On June 7, 2023, Illinois Gov. J.B. Pritzker signed the Revenue Omnibus Act, Senate Bill (SB) 1963 (Public Act 103-0009), into law. The legislation makes several tax changes impacting investment partnerships and more.
Investment Partnerships
Like many other states, Illinois provides favorable tax treatment to qualifying investment partnerships (QIPs). Under Illinois law, investment partnerships are not subject to the entity-level replacement tax, and their partners treat the income as nonbusiness income allocable to their state of residence or commercial domicile.
For tax years ending before December 31, 2023, the definition of an investment partnership requires that the partnership not be a dealer in a qualifying security (the Business Test), no less than 90% of the partnership’s cost of its total assets consist of qualifying investment securities (the Asset Test), and no less than 90% of the partnership’s gross income be from qualifying investment securities (the Gross Income Test). Under this definition, many partnerships that are partners in lower-tier partnerships are unable to satisfy the three tests because of the flow-up of the lower-tier partnership operating activities.
Under SB 1963, for tax years ending on or after December 31, 2023, the definition of a qualifying investment security, for purposes of determining whether a partnership is an investment partnership, is updated to include a partnership interest if it qualifies, in the hands of the partnership, as a security within the meaning of 15 USC (U.S. Code) Section 77b(a)(1).
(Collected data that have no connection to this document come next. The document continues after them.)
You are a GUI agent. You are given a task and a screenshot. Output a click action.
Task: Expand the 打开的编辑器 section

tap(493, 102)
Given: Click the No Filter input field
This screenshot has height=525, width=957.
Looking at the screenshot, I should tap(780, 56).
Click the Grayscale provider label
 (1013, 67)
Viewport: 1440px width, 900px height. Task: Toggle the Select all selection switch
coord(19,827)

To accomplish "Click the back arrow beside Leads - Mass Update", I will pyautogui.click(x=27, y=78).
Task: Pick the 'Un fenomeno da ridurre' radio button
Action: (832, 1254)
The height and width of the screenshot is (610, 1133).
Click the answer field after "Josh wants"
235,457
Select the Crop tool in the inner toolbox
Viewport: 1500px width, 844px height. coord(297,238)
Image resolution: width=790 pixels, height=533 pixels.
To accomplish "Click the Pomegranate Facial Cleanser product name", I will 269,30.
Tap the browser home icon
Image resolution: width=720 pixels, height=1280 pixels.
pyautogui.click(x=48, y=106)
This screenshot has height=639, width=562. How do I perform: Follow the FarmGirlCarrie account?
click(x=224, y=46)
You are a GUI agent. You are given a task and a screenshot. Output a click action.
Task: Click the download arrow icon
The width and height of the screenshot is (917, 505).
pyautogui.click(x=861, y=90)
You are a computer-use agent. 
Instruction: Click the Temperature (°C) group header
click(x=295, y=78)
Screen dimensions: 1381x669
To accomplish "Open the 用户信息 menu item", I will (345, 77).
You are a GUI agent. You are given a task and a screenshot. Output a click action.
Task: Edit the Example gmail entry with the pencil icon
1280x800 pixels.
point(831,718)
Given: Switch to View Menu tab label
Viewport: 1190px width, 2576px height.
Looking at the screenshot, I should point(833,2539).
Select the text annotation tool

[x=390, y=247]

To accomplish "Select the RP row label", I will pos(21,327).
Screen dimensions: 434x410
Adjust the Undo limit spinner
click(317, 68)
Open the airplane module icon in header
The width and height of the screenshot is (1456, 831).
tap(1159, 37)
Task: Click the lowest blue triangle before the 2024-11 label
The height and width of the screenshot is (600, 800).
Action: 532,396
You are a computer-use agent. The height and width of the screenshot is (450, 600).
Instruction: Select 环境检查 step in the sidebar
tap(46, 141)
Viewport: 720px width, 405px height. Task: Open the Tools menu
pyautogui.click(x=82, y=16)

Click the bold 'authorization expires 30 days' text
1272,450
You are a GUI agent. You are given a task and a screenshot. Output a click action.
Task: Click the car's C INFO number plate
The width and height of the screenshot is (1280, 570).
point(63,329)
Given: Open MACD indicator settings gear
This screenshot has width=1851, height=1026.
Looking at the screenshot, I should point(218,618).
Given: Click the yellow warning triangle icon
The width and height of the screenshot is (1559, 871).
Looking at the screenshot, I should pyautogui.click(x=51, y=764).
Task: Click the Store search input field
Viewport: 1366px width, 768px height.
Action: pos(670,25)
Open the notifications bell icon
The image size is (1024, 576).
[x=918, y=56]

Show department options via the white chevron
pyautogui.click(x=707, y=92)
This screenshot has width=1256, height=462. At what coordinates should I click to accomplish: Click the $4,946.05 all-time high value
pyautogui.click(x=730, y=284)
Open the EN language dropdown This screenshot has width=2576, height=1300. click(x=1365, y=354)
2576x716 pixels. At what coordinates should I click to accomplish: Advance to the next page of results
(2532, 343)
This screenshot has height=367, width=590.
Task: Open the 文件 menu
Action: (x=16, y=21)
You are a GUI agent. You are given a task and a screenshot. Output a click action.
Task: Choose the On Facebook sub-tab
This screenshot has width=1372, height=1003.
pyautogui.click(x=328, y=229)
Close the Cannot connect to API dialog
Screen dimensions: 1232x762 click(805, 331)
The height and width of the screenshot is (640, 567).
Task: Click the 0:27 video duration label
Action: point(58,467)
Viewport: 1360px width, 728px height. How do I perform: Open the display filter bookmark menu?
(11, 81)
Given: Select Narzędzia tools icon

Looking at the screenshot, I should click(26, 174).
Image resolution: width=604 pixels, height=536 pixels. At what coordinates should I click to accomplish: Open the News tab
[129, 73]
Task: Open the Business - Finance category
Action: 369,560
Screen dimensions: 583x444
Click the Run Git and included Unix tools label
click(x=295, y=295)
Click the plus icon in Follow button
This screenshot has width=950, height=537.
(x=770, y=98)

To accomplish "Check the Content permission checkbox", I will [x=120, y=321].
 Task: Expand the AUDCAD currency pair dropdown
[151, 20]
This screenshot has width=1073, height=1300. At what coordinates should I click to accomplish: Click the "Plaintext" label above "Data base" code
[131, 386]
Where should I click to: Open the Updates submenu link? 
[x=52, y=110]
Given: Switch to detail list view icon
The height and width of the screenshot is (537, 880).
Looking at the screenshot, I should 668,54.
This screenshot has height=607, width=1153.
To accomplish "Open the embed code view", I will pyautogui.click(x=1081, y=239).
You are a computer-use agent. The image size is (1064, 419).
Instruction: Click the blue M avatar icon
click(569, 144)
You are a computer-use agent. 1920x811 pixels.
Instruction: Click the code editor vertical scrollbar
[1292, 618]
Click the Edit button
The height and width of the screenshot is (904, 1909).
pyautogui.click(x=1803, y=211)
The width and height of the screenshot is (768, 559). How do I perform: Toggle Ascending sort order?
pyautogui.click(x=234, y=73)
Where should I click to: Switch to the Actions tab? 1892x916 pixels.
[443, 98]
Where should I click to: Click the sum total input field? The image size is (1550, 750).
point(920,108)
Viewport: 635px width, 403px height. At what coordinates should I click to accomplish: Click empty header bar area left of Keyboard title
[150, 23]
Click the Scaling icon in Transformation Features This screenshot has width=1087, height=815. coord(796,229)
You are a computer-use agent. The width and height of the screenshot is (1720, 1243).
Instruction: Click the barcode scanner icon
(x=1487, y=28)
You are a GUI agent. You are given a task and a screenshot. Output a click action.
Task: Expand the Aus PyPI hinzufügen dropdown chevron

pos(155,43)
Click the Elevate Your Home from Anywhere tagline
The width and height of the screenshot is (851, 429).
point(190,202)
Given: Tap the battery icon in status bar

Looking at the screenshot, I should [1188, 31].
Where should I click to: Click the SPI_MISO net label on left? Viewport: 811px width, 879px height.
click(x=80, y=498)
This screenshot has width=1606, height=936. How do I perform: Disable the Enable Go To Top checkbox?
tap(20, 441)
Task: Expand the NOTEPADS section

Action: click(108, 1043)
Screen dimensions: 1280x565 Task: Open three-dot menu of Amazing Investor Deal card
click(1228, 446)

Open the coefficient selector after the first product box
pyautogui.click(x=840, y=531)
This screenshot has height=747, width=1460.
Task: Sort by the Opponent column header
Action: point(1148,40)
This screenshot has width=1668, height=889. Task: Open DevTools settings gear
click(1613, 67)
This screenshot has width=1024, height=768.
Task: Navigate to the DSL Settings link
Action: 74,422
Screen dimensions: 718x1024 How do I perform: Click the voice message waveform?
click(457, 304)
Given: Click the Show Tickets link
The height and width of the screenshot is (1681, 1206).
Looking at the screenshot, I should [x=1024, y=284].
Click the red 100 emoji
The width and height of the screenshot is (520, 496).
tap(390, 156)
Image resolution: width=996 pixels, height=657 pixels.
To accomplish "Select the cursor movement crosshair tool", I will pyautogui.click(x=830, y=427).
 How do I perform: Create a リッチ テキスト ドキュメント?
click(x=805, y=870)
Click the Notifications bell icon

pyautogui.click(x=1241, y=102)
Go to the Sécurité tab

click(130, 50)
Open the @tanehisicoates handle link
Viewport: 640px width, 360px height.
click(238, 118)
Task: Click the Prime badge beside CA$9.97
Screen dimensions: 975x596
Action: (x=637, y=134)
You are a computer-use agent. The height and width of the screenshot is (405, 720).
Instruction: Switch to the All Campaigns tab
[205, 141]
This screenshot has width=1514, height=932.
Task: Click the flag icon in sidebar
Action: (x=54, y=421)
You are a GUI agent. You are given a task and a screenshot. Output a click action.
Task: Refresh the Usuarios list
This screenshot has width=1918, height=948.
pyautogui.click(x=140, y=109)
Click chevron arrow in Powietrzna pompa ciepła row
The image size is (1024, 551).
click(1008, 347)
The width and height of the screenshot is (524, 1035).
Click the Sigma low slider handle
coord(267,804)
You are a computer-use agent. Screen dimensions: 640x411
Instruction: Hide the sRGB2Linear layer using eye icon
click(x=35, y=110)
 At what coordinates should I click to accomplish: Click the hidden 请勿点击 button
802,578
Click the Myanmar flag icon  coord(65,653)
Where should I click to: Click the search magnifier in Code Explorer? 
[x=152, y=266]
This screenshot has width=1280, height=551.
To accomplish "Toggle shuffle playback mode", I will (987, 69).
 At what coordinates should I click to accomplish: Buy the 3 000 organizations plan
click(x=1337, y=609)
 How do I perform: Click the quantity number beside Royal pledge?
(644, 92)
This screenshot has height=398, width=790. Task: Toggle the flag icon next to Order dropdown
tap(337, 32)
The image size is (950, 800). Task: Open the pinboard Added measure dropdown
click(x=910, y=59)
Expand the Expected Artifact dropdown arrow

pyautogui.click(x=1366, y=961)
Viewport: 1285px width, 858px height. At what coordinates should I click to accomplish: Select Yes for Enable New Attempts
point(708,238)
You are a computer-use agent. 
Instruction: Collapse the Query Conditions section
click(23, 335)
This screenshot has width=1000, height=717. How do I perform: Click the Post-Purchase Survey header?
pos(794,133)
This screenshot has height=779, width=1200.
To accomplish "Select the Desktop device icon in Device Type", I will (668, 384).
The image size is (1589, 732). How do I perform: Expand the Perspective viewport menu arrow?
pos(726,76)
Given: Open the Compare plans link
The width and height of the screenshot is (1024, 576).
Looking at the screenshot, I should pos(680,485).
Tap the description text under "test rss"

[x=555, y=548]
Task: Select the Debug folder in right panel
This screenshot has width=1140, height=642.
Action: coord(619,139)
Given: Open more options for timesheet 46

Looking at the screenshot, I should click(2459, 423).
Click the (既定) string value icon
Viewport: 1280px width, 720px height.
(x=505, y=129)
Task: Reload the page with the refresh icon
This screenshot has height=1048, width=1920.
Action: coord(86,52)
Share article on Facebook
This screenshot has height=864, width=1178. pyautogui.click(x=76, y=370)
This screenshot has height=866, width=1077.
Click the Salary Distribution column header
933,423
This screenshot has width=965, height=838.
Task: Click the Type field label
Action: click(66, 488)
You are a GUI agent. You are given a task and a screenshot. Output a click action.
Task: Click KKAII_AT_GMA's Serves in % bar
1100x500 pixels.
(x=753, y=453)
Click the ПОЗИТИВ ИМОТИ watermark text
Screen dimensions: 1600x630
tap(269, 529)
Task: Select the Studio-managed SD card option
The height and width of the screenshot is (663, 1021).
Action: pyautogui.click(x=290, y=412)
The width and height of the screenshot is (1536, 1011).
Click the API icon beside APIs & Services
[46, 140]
The updated definition of an investment partnership under SB 1963 does not change the Asset Test (as defined above) but modifies the Gross Income Test to require that no less than 90% of the investment partnership’s gross income is from qualifying investment securities and the distributive share of partnership income from lower-tier partnership interests meets the definition of qualifying investment security (gross income does not include income from a partnership operating at a federal taxable loss). The Business Test is eliminated in its entirety.
Nonresident Withholding Requirements
Along with the update to the definition of investment partnership, new language was added to the nonresident withholding requirements of 35 ILCS (Illinois Compiled Statutes) 5/709.5. For tax years ending on or after December 31, 2023, an investment partnership must withhold tax from each taxable nonresident partner based on the amount of business income that would be apportioned to Illinois and nonbusiness income that would be allocated to Illinois, if not for the modification of the investment partnership definition. Investment partnerships are not allowed to accept withholding exemptions or waivers.
If the partner is a partnership or a subchapter S corporation, the applicable tax rate is the individual tax rate of 4.95%, rather than the entity’s applicable replacement tax rate of 1.5%, which is required for non-QIP partnerships. The withholding for all other partners is based on the partner’s applicable tax rate.
In general, partnerships that previously qualified as investment partnerships under the historic provisions will likely not see a change to their withholding requirements. Any excess funds withheld can be refunded and/or applied to pass-through entity taxes if the entity has nontaxable or resident partners.
The expansion of the QIP rules to include partnerships as qualifying and the removal of the dealer limitation will likely eliminate replacement tax for partnerships.